In the spirit of change, formative assessment is the new order of educational intervention in our school systems. Through research, it is acknowledged as the leading initiative to improve student achievement. It’s implementation is rooted in teacher learning communities in which teachers share student data with one another.
In the classroom, teachers and students collect evidence to what they are learning and adjust their instructional methods and procedures. In other words, teachers and students are assessing themselves hands-on and ongoing. However, for formative assessment to utilized properly, educational leaders and teachers must be willing to act on change. As Millard Fuller, founder of Habitat for Humanity has said.
It is generally easier to get people to act their way into a new of thinking than it is to get them to think their way into a new way of acting.

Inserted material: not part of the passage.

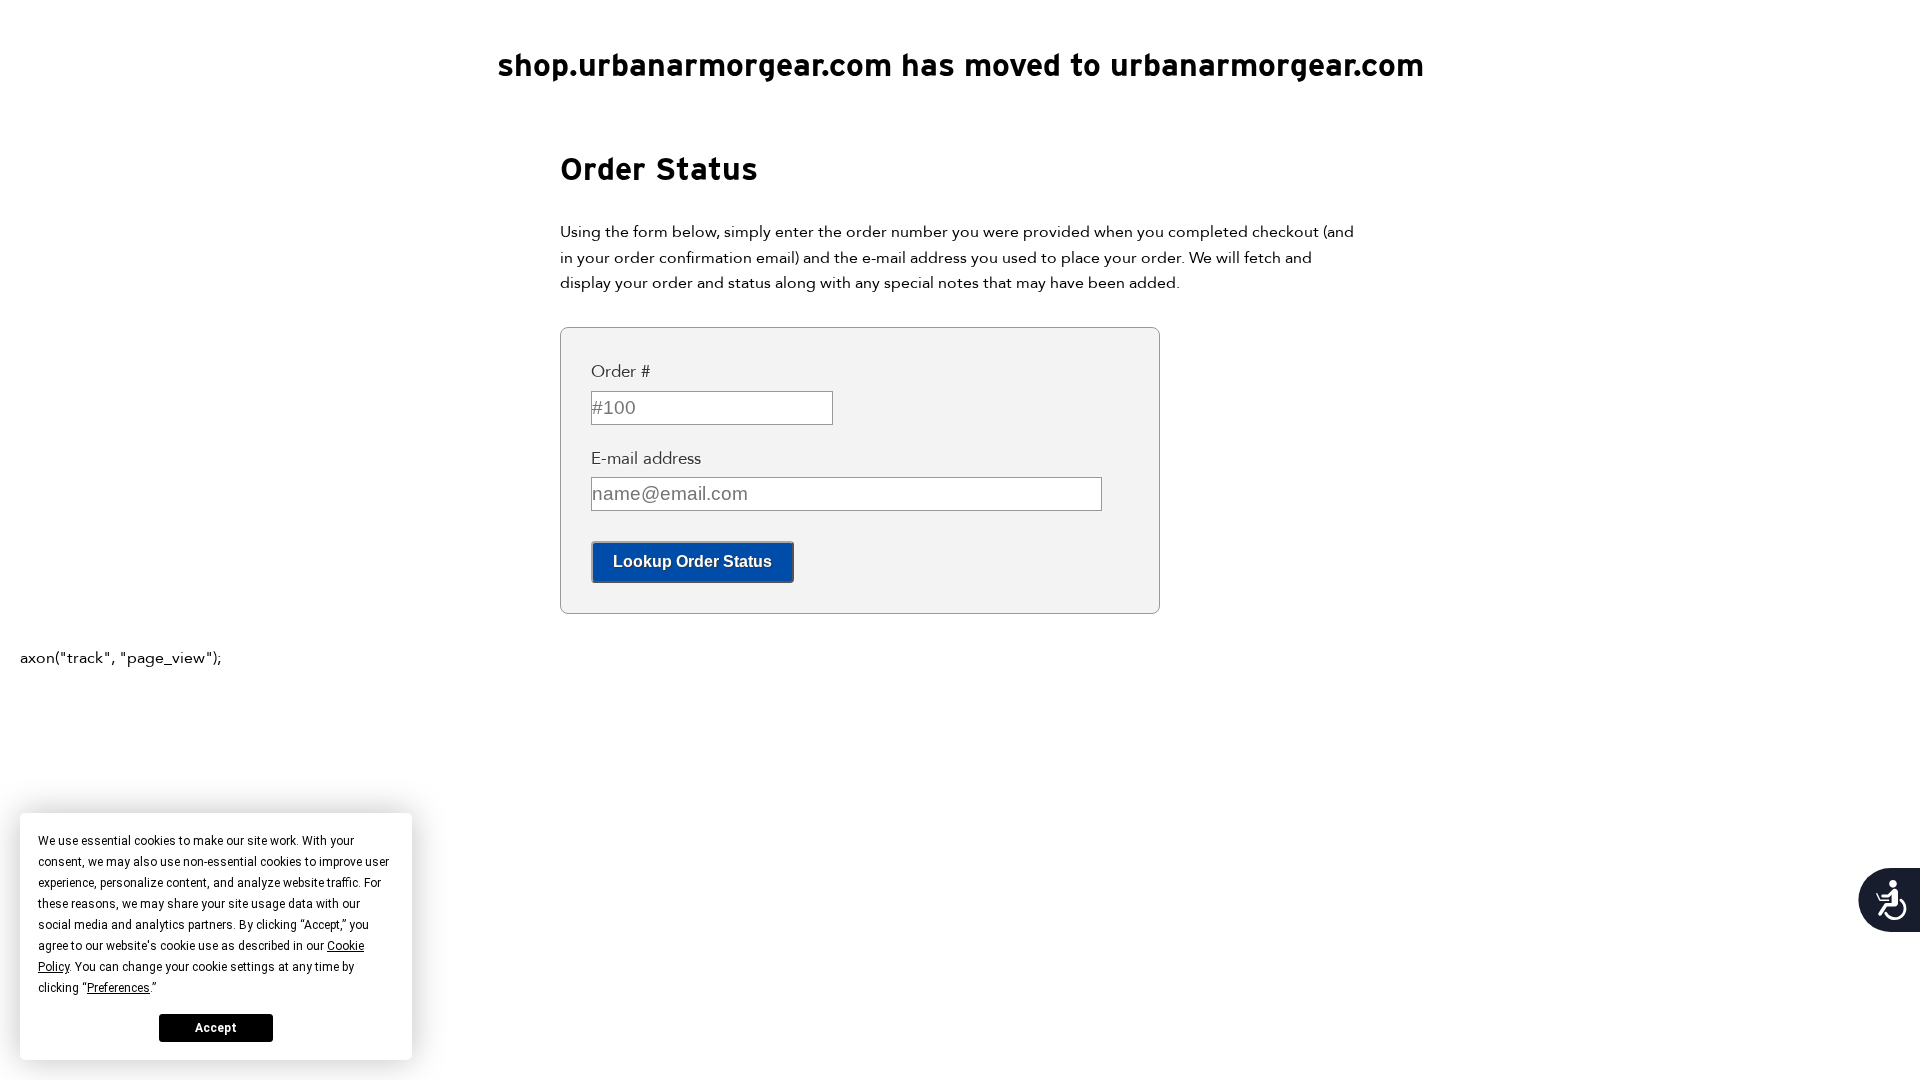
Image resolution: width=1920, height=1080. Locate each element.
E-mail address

Teacher Learning Communities (TLC) are brainstorming groups which operate similar to a small business firm that meets regularly to assess quarterly gains or losses. It gathers data to improve performance and revenue. Conceptualizing your classroom as your small business could be the blueprint for student learning by allowing students to gain ownership and take part in what they are to learn. A component of formative assessment suggests that:
Students should be owners of their own work using agreed-on criteria for success” and also “encourage students to be instructional resources for one another. Dylan Wiliam, Changing Classroom Practice. p37
Keeping students engaged and involved in the learning process can produce a wealth of information for student assessment in TLC’s. Like a business, everyone must work together.
Building TLC’s to sustain formative assessment requires teamwork in it’s truest meaning, its an attitude that every colleague involved shares and acknowledges. Although administrators and educational professionals play an significant role in support of TLC’s, formative assessment is based in the classroom where teachers and students adjust what they planned or are planning to do. Therefore, educational leaders must be supportive in their roles to provide leadership, motivation, and feedback for members of TLC.
In closing, formative assessment based in teacher learning communities is the new order for student learning in our school systems. It’s a time for educational leaders and teachers to put aside personal agenda’s and act on change by utilizing all the tools and resources available to improve student achievement. In a business oriented society, there’s no government bailout equivalent to the value of our children’s education.